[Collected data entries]
Segment Open
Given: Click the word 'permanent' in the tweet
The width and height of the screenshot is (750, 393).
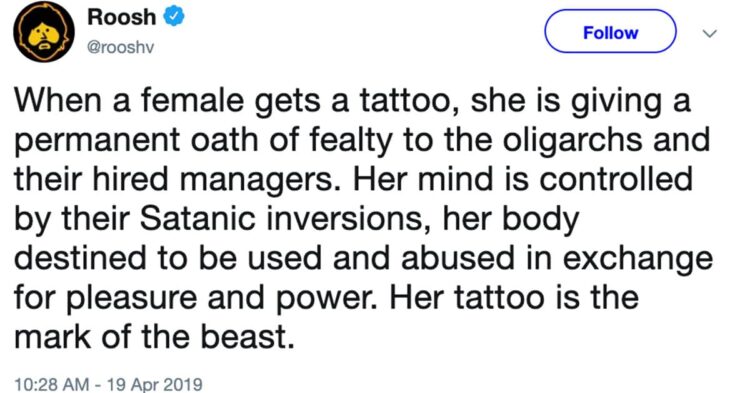Looking at the screenshot, I should pos(98,142).
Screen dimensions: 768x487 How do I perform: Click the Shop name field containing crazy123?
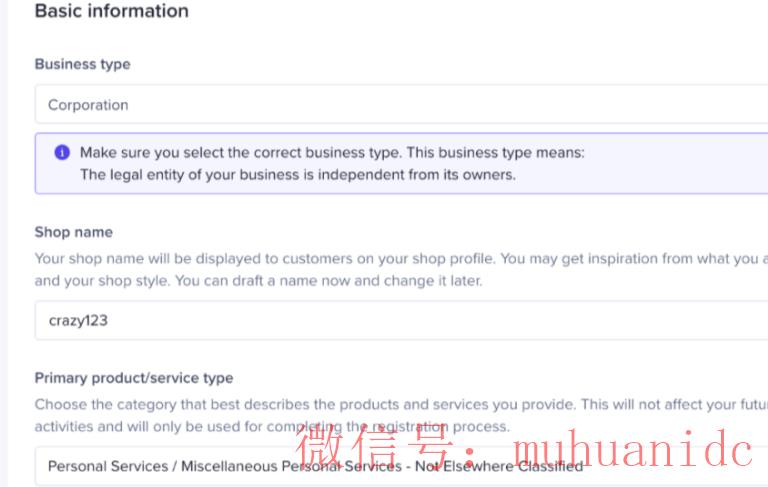pyautogui.click(x=400, y=321)
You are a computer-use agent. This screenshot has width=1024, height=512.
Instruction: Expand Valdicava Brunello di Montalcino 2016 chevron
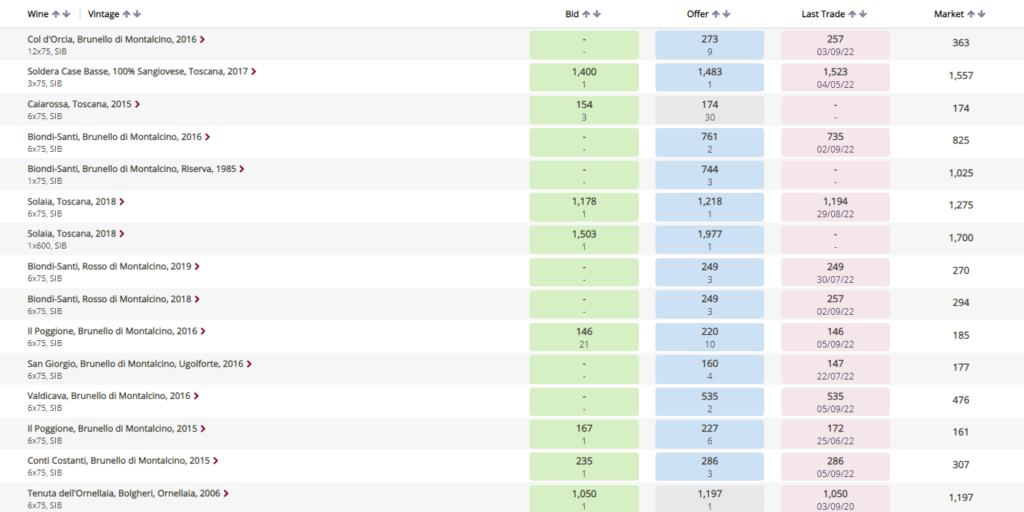click(197, 396)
Segment Closed
In the records above, find the line that contains "Instruction: Expand Valdicava" and repeat exactly that line and all lines after it to the end. Do not include pictures.

- **Response**:
Instruction: Expand Valdicava Brunello di Montalcino 2016 chevron
click(197, 396)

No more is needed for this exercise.